_DIRECTION A_
Answer these questions about the mailing-list post on configuring a cluster network:
(i) For 36 nodes, which switch arrangement does the post call "pretty neat for 1 hop nonblocking"?
(ii) According to the post, what is FNN mainly about?
(iii) What does the writer think is the real problem?
++++ PASSAGE
[Beowulf] How to configure a cluster network

Mark Hahn hahn at mcmaster.ca
Thu Jul 24 22:38:27 PDT 2008

> to generate a Universal FNN.  FNNs don't really shine until you have 3 or 4
> NICs/HCAs per compute node.

depends on costs.  for instance, the marginal cost of a second IB port 
on a nic seems to usually be fairly small.  for instance, if you have 
36 nodes, 3x24pt switches is pretty neat for 1 hop nonblocking.
two switches in a 1-level fabric would get 2 hops and 3:1 blocking.
if arranged in a triangle, 3x24 would get 1 hop 2:1, which might be 
an interesting design point.

> Though, as others have mentioned, IB switch latency is pretty darn small,
> so latency would not be the primary reason to use FNNs with IB.

yeah, that's a good point - FNN is mainly about utilizing "zero-order"
switching when the node selects which link to use, and shows the biggest
advantage when it's slow or hard to do multi-level fabrics.

> I wonder if anyone has built a FNN using IB... or for that matter, any
> link technology
> other than Ethernet?

I'm a little unclear on how routing works on IB - does a node have 
something like an ethernet neighbor table that tracks which other nodes are
accessible through which port?

I think the real problem is that small IB switches have never really 
gotten cheap, even now, in the same way ethernet has.  or IB cables,
for that matter.

regards, mark hahn.
++++++++
++++ PROVIDED DATA
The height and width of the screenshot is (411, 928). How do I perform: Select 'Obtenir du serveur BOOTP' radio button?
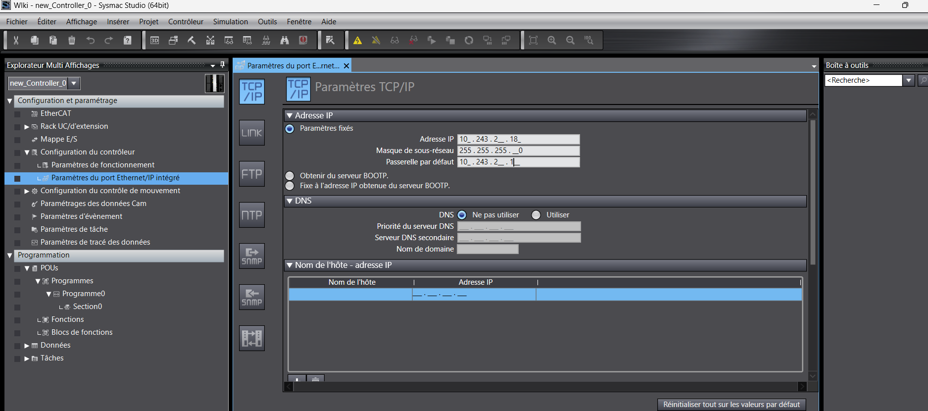point(290,176)
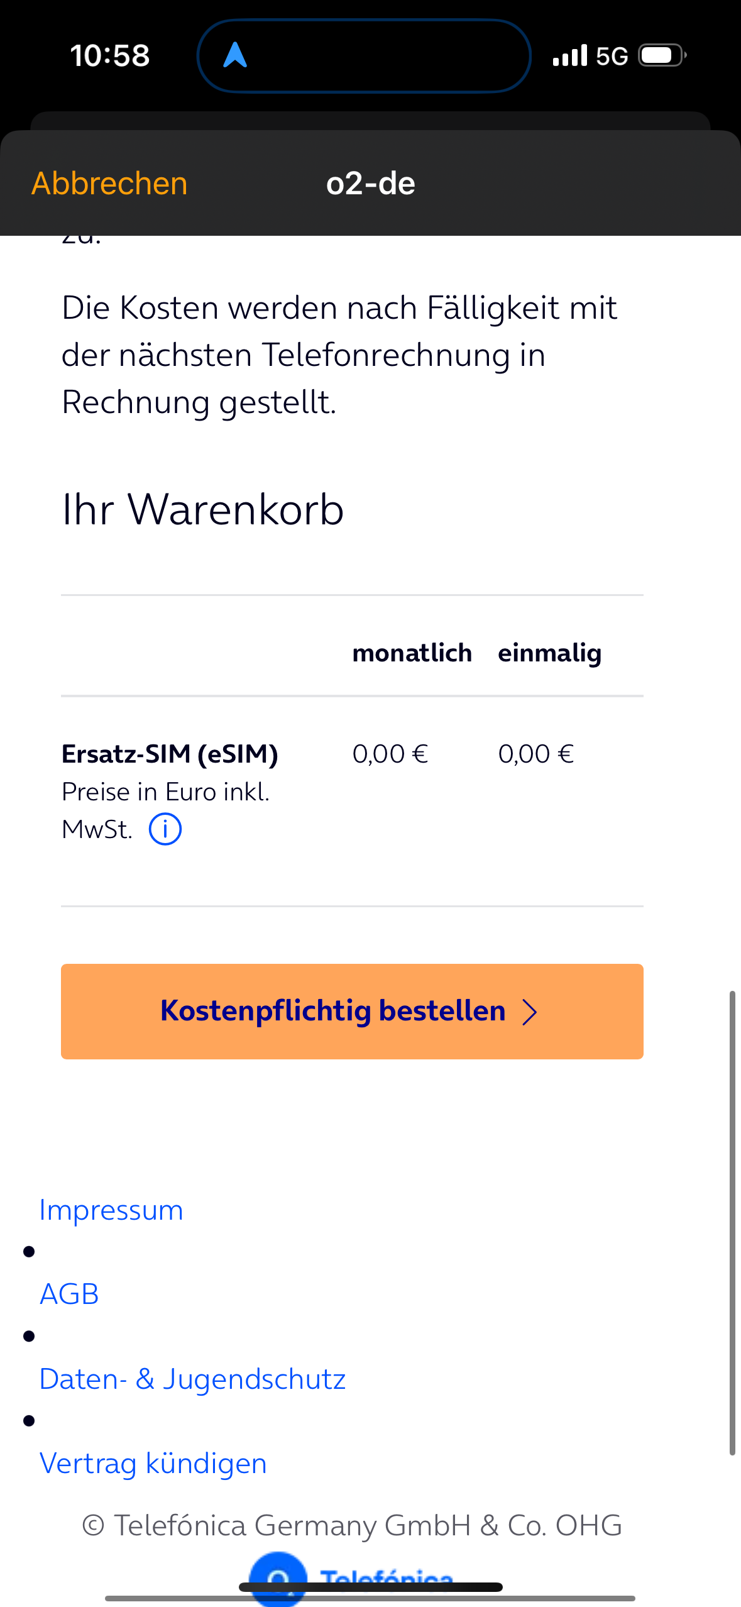
Task: Tap Kostenpflichtig bestellen to order
Action: (x=352, y=1012)
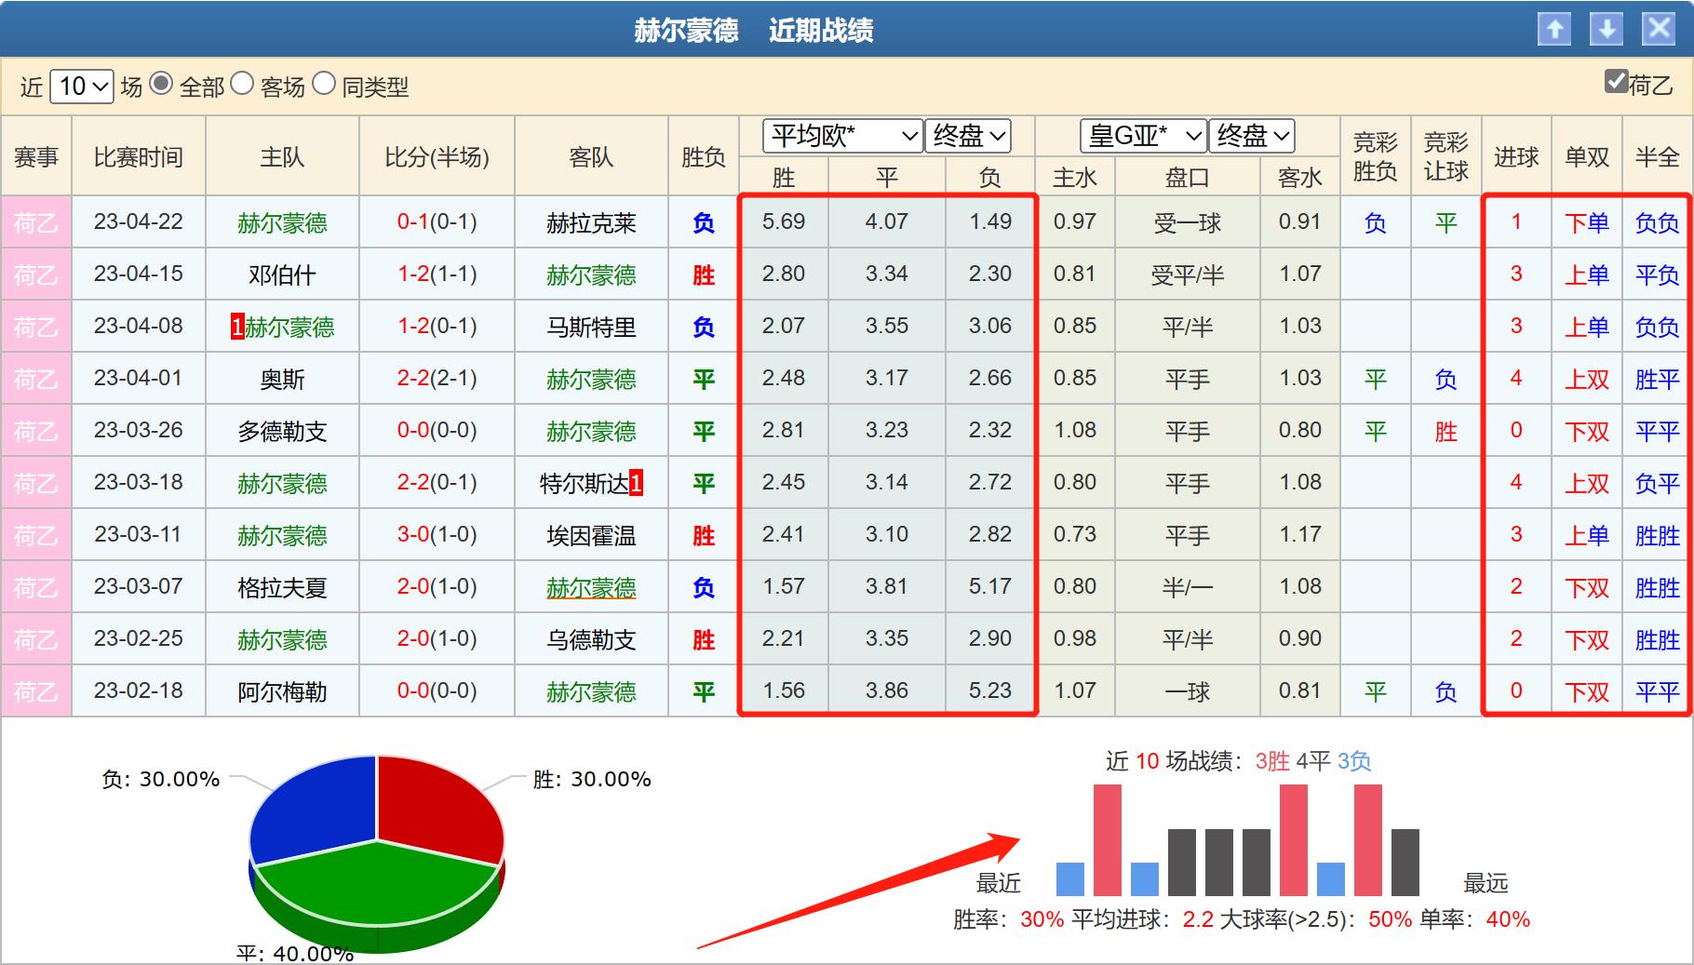Click the 荷乙 league label in the first row
1694x965 pixels.
coord(35,222)
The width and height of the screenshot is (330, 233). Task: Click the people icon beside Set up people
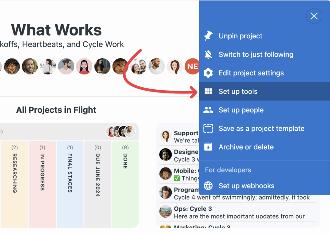tap(209, 110)
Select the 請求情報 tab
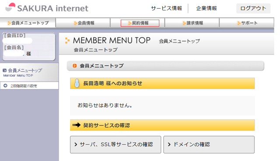The image size is (280, 161). pos(192,23)
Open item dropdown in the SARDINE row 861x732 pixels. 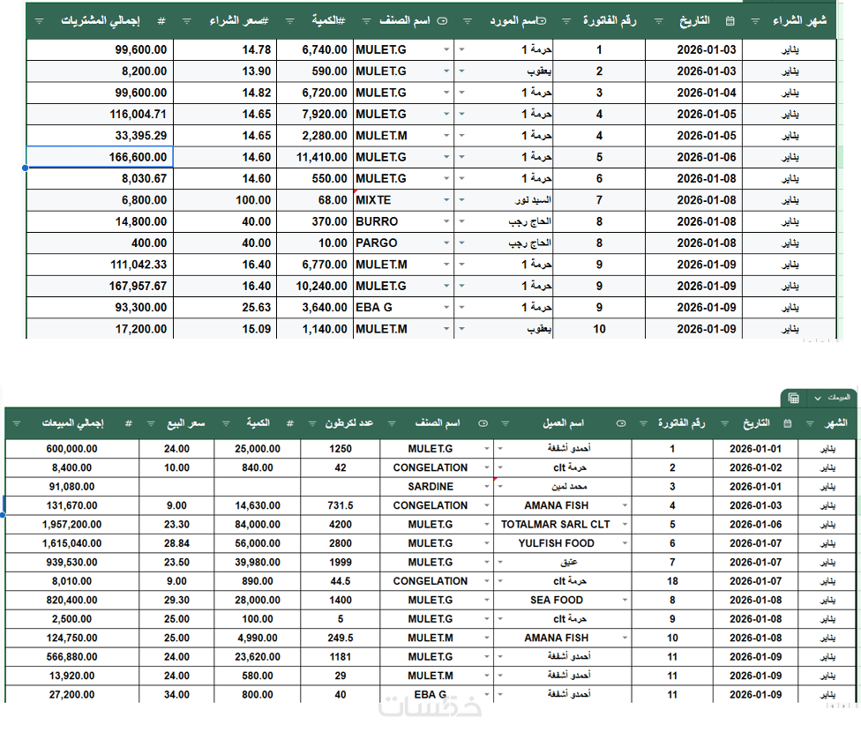(x=485, y=486)
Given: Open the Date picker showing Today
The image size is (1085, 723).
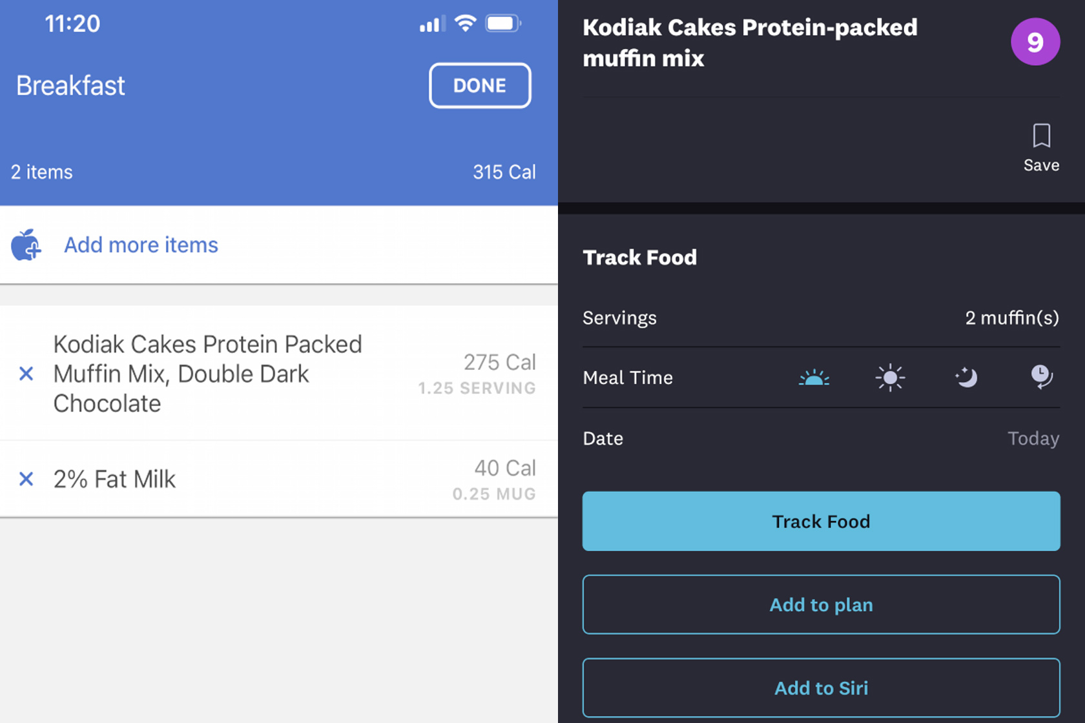Looking at the screenshot, I should 1033,438.
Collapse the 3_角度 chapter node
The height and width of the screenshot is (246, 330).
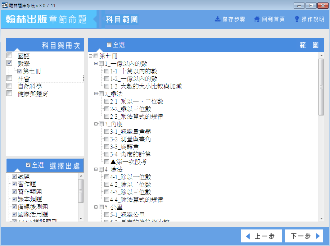96,124
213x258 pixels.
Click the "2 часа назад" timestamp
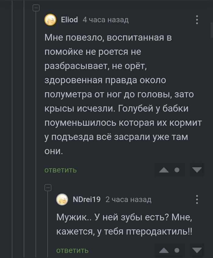tap(128, 200)
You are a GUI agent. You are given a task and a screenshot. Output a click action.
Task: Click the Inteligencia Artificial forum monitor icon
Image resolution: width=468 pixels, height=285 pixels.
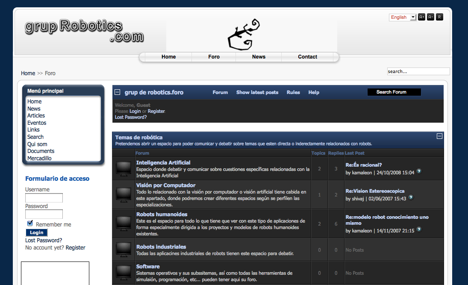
++++++++
_DIRECTION B_
Retype the listing from its first line through the line that contains "coord(35,222)", leaving the pictures out of your answer.

_RIGHT ANSWER A_
(i) 3x24pt switches.
(ii) Utilizing "zero-order" switching when the node selects which link to use.
(iii) Small IB switches have never really gotten cheap, even now, in the same way ethernet has, and neither have IB cables.

_RIGHT ANSWER B_
The height and width of the screenshot is (411, 928). How do I perform: Select 'Obtenir du serveur BOOTP' radio button?
point(290,176)
Task: Tap Kostenpflichtig bestellen to order
Action: (x=352, y=1012)
Click the 荷乙 league label in the first row
1694x965 pixels.
coord(35,222)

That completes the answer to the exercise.